YOUR INSTRUCTIONS: In the extract below on the Contracts Committee's review of adviser compensation, how is the Fund's management fee defined?

EXTRACT TO READ:
◆ ◆ ◆ ◆ ◆ ◆ ◆

Costs of services and profits realized. The Contracts Committee considered the reasonableness of the compensation paid to the Adviser, in both absolute and comparative terms, and also the profits realized by the Adviser and its affiliates from its relationship with the Fund. To facilitate this analysis, the Contracts Committee retained Broadridge to furnish a report comparing the Fund’s management fee (defined as the sum of the advisory fee and administration fee) and other expenses to the similar expenses of other comparable funds selected by Broadridge (the “Broadridge expense group”). The Contracts Committee reviewed, among other things, information provided by Broadridge comparing the Fund’s contractual management fee rate (at common asset levels) and actual management fee rate (reflecting fee waivers, if any) as a percentage of total assets and as a percentage of assets attributable to common stock to other funds in its Broadridge expense group. Based on the data provided on management fee rates, the Contracts Committee noted that: (i) the Fund’s contractual management fee rate at a common asset level was lower than the median of its Broadridge expense group; (ii) the actual total expense rate was above the median on a total asset basis and on the basis of assets attributable to common stock; and (iii) the actual management fee rate was lower than the median of its Broadridge expense group on a total asset basis and on the basis of assets attributable to common stock.

In reviewing expense ratio comparisons between the Fund and other funds in the peer group selected by Broadridge, the Contracts Committee considered leverage-related expenses separately from other expenses. The reasons are that leverage-related expenses on a fund’s income statement are affected not only by the amount of

22

 
 


leverage used, but also by the form and terms of such leverage, making direct comparisons between funds difficult. Also, unlike all the other expenses of the Fund (and other funds) which are incurred in return for a service, leverage expenses are incurred in return for the receipt of additional capital that is then invested by the Fund (and other funds using leverage) in additional portfolio securities that produce revenue directly offsetting the leverage expenses. Accordingly, in evaluating the cost of the Fund’s leverage, the Contracts Committee considered the specific benefits to the Fund’s common shareholders of maintaining such leverage, noting that the Fund’s management and the Board regularly monitor the amount, form, terms and risks of the Fund’s leverage, and that such leverage has continued to be accretive, generating net income for the Fund’s common shareholders over and above its cost.

◆ ◆ ◆ ◆ ◆ ◆ ◆

GIVEN DATA:
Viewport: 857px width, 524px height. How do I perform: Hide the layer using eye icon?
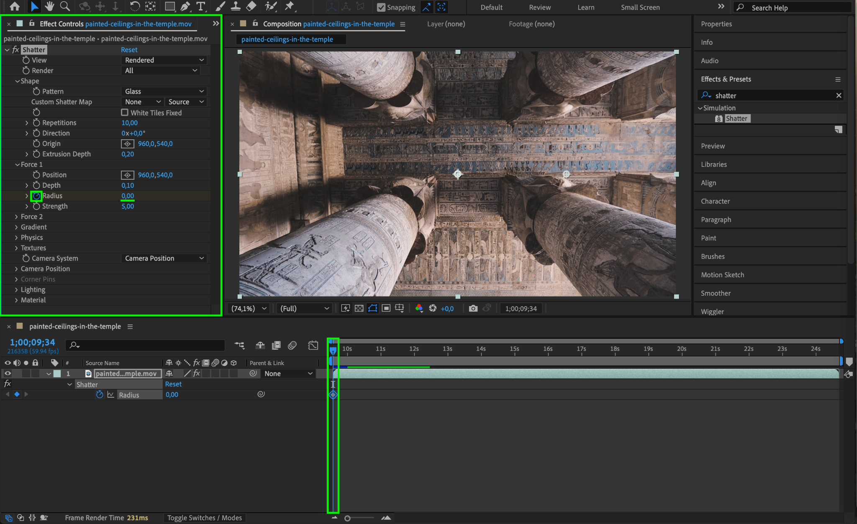tap(8, 373)
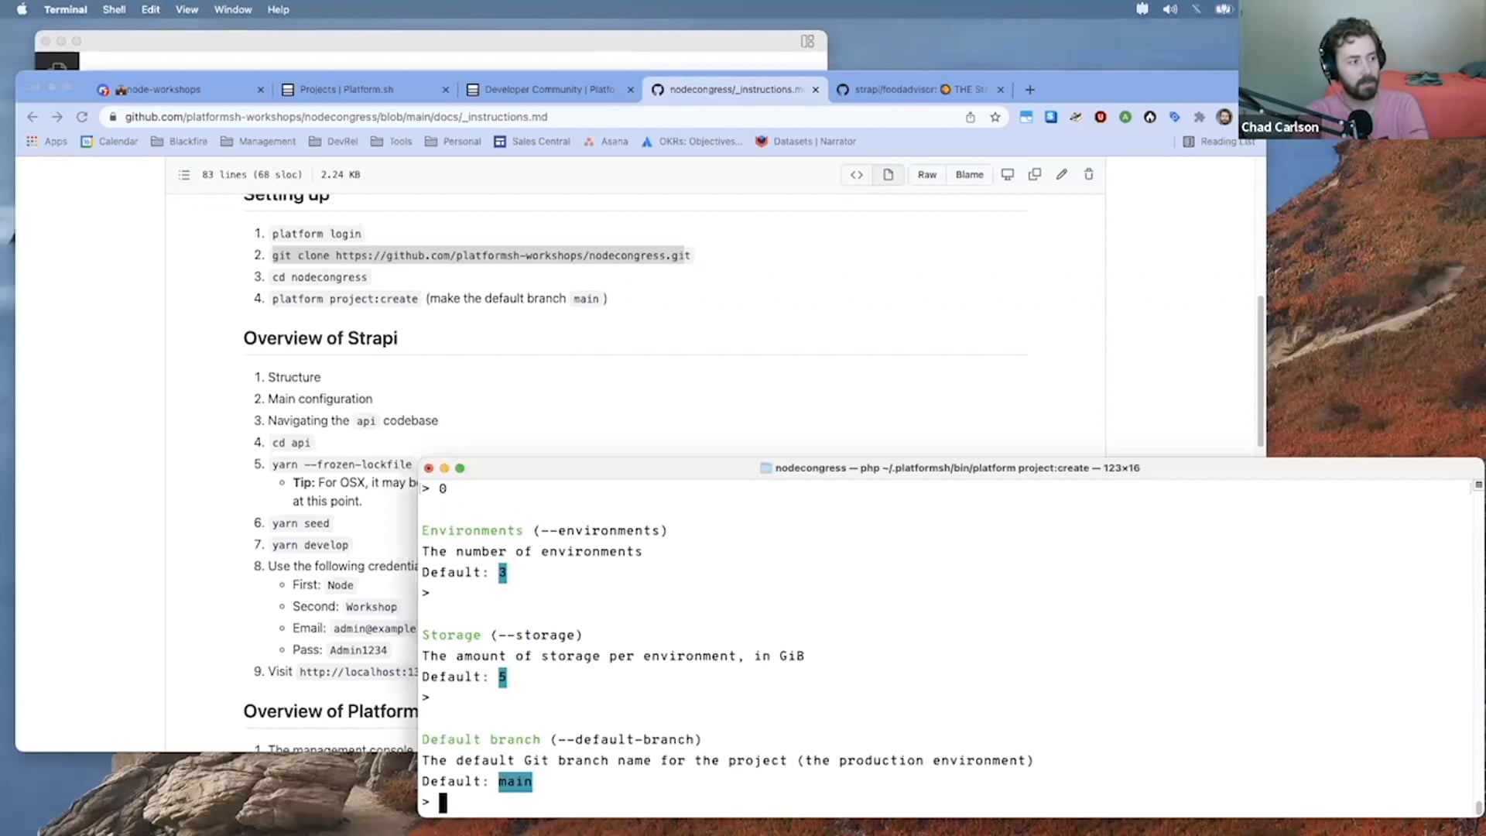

◆ ◆ ◆ ◆ ◆ ◆ ◆

SOLUTION FOR THIS TASK: The Fund's management fee is defined as the sum of the advisory fee and the administration fee.